あっぶなぁ・・・。そんな事したら咲紀の顔に掛かるとこだったわ。
「あ、もちろん、青桐さんが忙しかったら大丈夫だけど・・・。ほら、送って貰った御礼も身内としては言いたいし・・・。ダメ??」
「まぁ、聞くだけなら・・・。 けど、どこで?」
「んー、外だと色々大変そうだから・・・うちとか?」
「いや、相馬を持成す準備なんてしてないぞ?」
思わず、冷蔵庫の中身を思い出す。ってか・・・別に、そんな必死に持成さなくても良いのか??けど、御礼なら・・・
「・・・ごめん、おにぃ。それなら駅でお茶にしよ?」
「そ、そうだな! その方が良いかも!メールしてみる!!」
そろそろ、いつものメルマガの時間
たまには、こっちからメールしてみても大丈夫だよな??
・・・・・・・・・・
昨日、初めて実物を見た。 写真や情報では知って居たが・・・
実際に見たのは、昨日が初めてだった。
車の窓から、少し見ただけだが見た目は翼にはあまり似ていなかったが、真っ直ぐ翼を見る顔はさすが兄妹なんだと思った。

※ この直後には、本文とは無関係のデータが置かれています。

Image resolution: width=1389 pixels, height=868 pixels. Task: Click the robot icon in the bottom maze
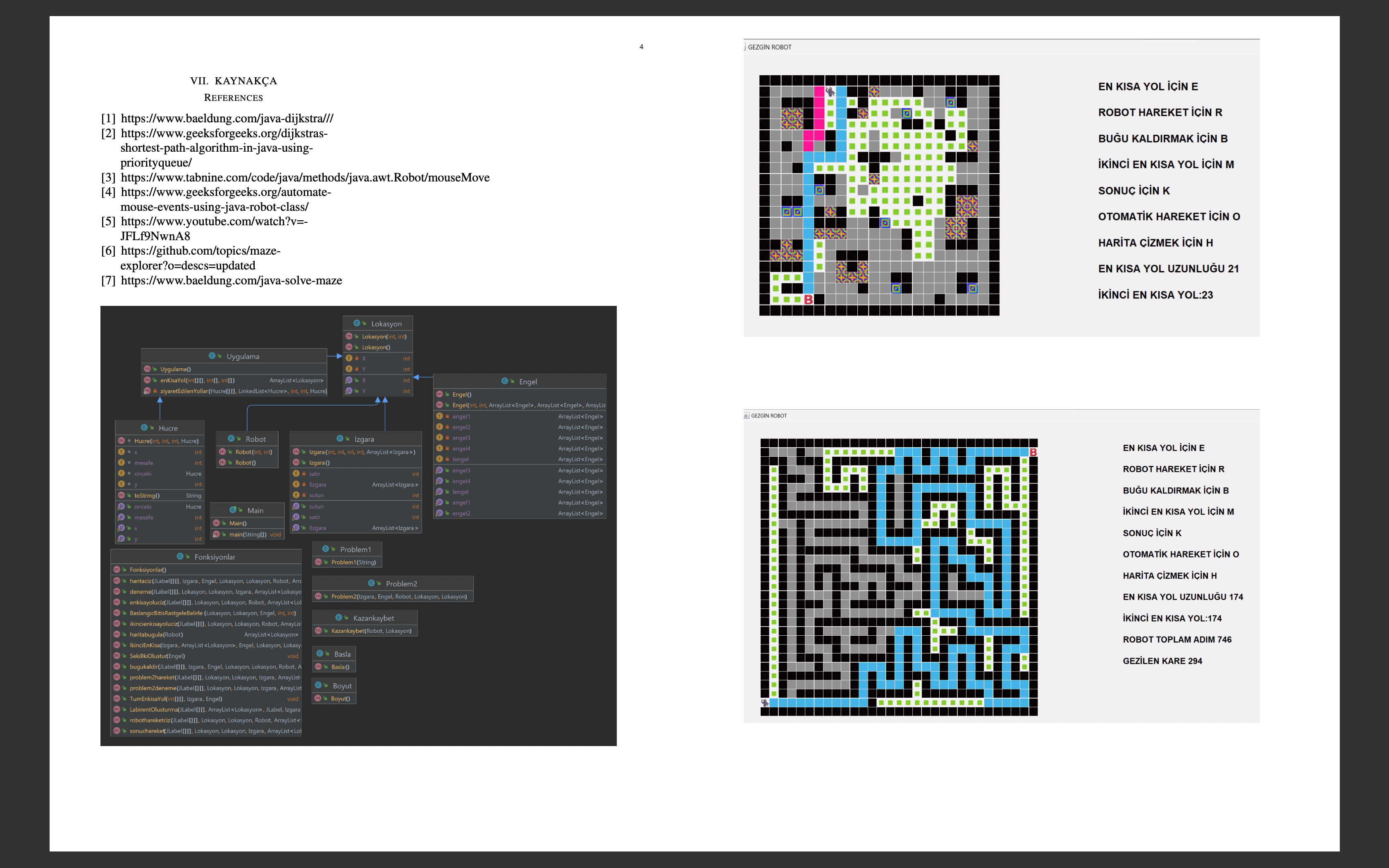tap(765, 703)
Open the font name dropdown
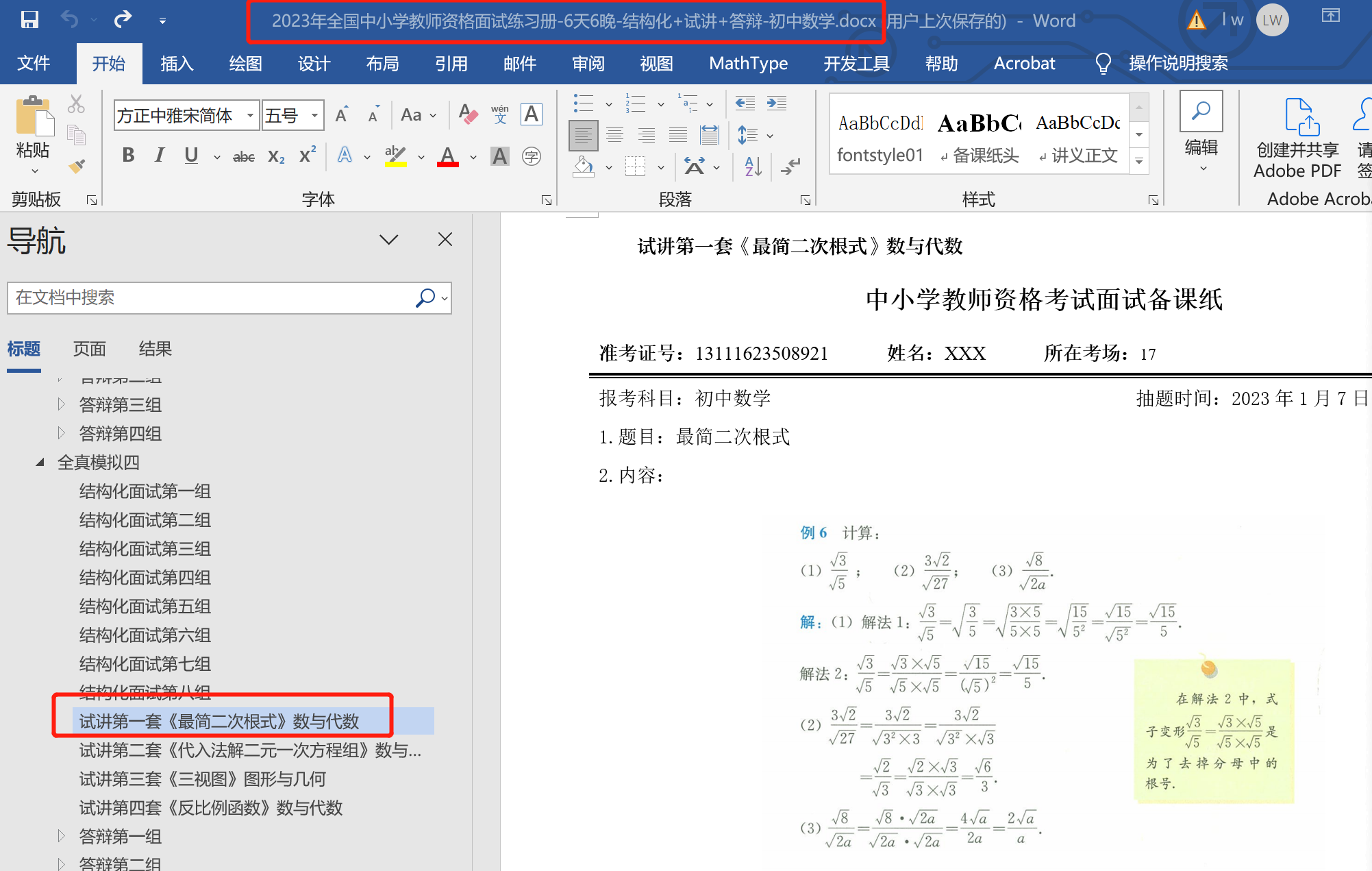This screenshot has width=1372, height=871. coord(250,115)
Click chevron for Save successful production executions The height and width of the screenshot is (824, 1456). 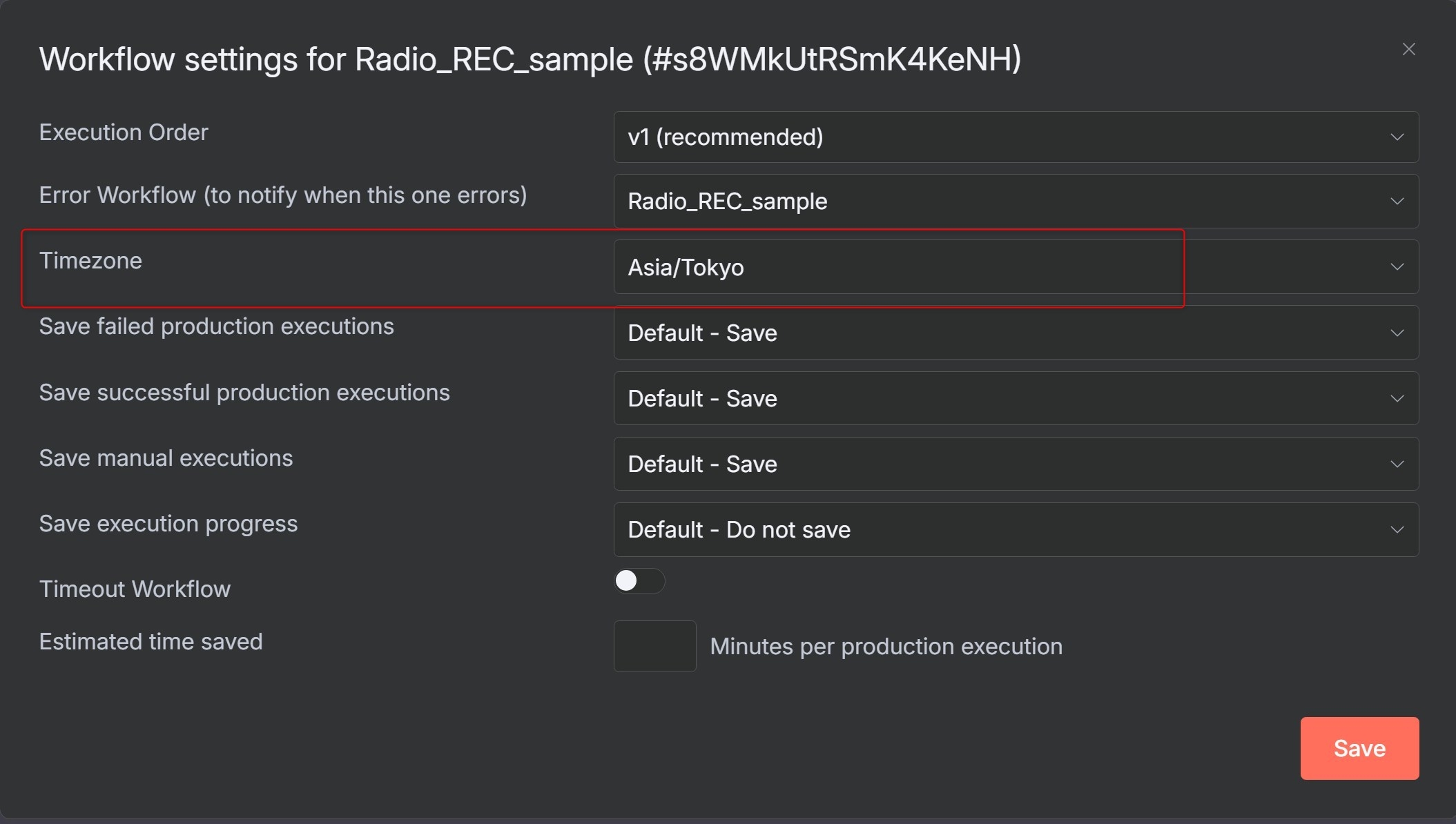tap(1397, 398)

また、中学生になったばかりだというのに、随分としっかりしている印象を受けた。
それに、随分とあの兄妹は仲が良さそうだった。
「・・・さて、どうしようか・・・」
ふぅ・・・
思わず、溜息が漏れたがするべき事は決まっている。
そう座りながら、少し上を向きながら伸びをしたところに、携帯にメールが届いた。
『妹が、昨日オレを送って貰った御礼を明日、寮に帰る前に言いたいって言ってて・・・明日、昼過ぎに少し駅の喫茶店で会えないかな・・・?』
普段なら、この手の誘いは断るが・・・。
相手は翼の妹。変な心配はいらないだろう。スケジュールを確認し、すぐ返信を返した。
「あ! 返信来た!」
相馬からすぐに返信が来た。
『昼過ぎなら、構わない。 相馬』
「構わないって。 そしたら、昼出る時に連絡すればいいかな?」
・・・おにぃ・・・。声に出てる。
目の前で、声に出しながらメールを打っている姿を見ながぼんやり考えこんでしまった。
おにぃが、もし誠だったら・・・
腐男子だったとは言え、もしかしたら恋愛対象は女の子なのかも知れない。
けれど、この様子からだと、青桐相馬に対しての好感度はあの二人より高いはずなのになぁ・・・。
なんだか、ゲームの流れがおかしい気がする。
もしかして、相馬様の方が好感度低いのかな???
明日、会った時に確認してみようかな。
咲紀は、相馬へのメールの文章を一生懸命打っている翼に声を掛け、洗面所へと向かった。